**What you will do:** Every record must be repeated exactly, with no omission.

**Data under study:**
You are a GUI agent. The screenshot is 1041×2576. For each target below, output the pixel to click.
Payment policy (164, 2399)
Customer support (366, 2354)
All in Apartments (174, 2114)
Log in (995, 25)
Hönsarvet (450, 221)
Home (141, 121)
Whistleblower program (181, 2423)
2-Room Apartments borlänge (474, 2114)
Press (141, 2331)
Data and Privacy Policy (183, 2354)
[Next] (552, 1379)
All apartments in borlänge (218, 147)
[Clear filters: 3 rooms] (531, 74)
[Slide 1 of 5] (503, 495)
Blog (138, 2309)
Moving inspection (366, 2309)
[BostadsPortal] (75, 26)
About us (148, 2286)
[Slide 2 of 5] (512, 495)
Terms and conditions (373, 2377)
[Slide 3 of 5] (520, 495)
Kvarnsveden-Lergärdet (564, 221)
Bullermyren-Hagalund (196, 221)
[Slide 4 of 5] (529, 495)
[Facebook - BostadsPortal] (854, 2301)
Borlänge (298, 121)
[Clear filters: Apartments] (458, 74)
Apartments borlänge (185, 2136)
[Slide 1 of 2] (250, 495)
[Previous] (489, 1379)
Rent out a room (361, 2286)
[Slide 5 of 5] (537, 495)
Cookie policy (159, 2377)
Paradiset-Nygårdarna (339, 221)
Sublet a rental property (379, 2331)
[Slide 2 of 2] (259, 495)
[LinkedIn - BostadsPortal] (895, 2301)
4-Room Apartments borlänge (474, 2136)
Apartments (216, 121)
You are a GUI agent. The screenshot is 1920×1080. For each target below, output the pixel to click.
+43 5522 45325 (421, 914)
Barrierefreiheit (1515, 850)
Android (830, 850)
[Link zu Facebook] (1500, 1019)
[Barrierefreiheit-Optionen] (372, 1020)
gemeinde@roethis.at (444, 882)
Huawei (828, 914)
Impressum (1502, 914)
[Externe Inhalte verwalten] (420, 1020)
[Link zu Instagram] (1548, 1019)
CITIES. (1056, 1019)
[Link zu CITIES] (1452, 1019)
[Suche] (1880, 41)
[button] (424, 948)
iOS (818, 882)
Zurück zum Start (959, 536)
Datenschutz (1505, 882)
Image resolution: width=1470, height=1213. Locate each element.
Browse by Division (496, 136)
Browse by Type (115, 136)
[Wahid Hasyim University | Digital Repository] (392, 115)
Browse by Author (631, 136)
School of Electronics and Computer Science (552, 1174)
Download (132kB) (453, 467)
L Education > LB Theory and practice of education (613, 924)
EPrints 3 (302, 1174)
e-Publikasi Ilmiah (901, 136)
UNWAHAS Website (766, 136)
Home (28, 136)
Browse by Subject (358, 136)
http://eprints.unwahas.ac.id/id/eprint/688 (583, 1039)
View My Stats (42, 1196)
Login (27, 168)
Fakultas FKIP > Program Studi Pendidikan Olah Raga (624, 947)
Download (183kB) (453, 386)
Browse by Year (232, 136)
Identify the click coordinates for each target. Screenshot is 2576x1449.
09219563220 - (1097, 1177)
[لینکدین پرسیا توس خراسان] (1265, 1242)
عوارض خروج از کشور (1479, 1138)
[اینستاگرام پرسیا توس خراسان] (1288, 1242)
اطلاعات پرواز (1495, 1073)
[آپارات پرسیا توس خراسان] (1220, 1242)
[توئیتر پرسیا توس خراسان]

**Task response:**
You are a GUI agent. The screenshot is 1041×2576. For each target below, output the pixel to click.
Payment policy (164, 2399)
Customer support (366, 2354)
All in Apartments (174, 2114)
Log in (995, 25)
Hönsarvet (450, 221)
Home (141, 121)
Whistleblower program (181, 2423)
2-Room Apartments borlänge (474, 2114)
Press (141, 2331)
Data and Privacy Policy (183, 2354)
[Next] (552, 1379)
All apartments in borlänge (218, 147)
[Clear filters: 3 rooms] (531, 74)
[Slide 1 of 5] (503, 495)
Blog (138, 2309)
Moving inspection (366, 2309)
[BostadsPortal] (75, 26)
About us (148, 2286)
[Slide 2 of 5] (512, 495)
Terms and conditions (373, 2377)
[Slide 3 of 5] (520, 495)
Kvarnsveden-Lergärdet (564, 221)
Bullermyren-Hagalund (196, 221)
[Slide 4 of 5] (529, 495)
[Facebook - BostadsPortal] (854, 2301)
Borlänge (298, 121)
[Clear filters: Apartments] (458, 74)
Apartments borlänge (185, 2136)
[Slide 1 of 2] (250, 495)
[Previous] (489, 1379)
Rent out a room (361, 2286)
[Slide 5 of 5] (537, 495)
Cookie policy (159, 2377)
Paradiset-Nygårdarna (339, 221)
Sublet a rental property (379, 2331)
[Slide 2 of 2] (259, 495)
[LinkedIn - BostadsPortal] (895, 2301)
4-Room Apartments borlänge (474, 2136)
Apartments (216, 121)
You are a GUI agent. The screenshot is 1920×1080. For each target below, output the pixel to click.
+43 5522 45325 (421, 914)
Barrierefreiheit (1515, 850)
Android (830, 850)
[Link zu Facebook] (1500, 1019)
[Barrierefreiheit-Optionen] (372, 1020)
gemeinde@roethis.at (444, 882)
Huawei (828, 914)
Impressum (1502, 914)
[Externe Inhalte verwalten] (420, 1020)
[Link zu Instagram] (1548, 1019)
CITIES. (1056, 1019)
[Link zu CITIES] (1452, 1019)
[Suche] (1880, 41)
[button] (424, 948)
iOS (818, 882)
Zurück zum Start (959, 536)
Datenschutz (1505, 882)
Image resolution: width=1470, height=1213. Locate each element.
Browse by Division (496, 136)
Browse by Type (115, 136)
[Wahid Hasyim University | Digital Repository] (392, 115)
Browse by Author (631, 136)
School of Electronics and Computer Science (552, 1174)
Download (132kB) (453, 467)
L Education > LB Theory and practice of education (613, 924)
EPrints 3 (302, 1174)
e-Publikasi Ilmiah (901, 136)
UNWAHAS Website (766, 136)
Home (28, 136)
Browse by Subject (358, 136)
http://eprints.unwahas.ac.id/id/eprint/688 (583, 1039)
View My Stats (42, 1196)
Login (27, 168)
Fakultas FKIP > Program Studi Pendidikan Olah Raga (624, 947)
Download (183kB) (453, 386)
Browse by Year (232, 136)
Identify the click coordinates for each target. Screenshot is 2576x1449.
09219563220 - (1097, 1177)
[لینکدین پرسیا توس خراسان] (1265, 1242)
عوارض خروج از کشور (1479, 1138)
[اینستاگرام پرسیا توس خراسان] (1288, 1242)
اطلاعات پرواز (1495, 1073)
[آپارات پرسیا توس خراسان] (1220, 1242)
[توئیتر پرسیا توس خراسان]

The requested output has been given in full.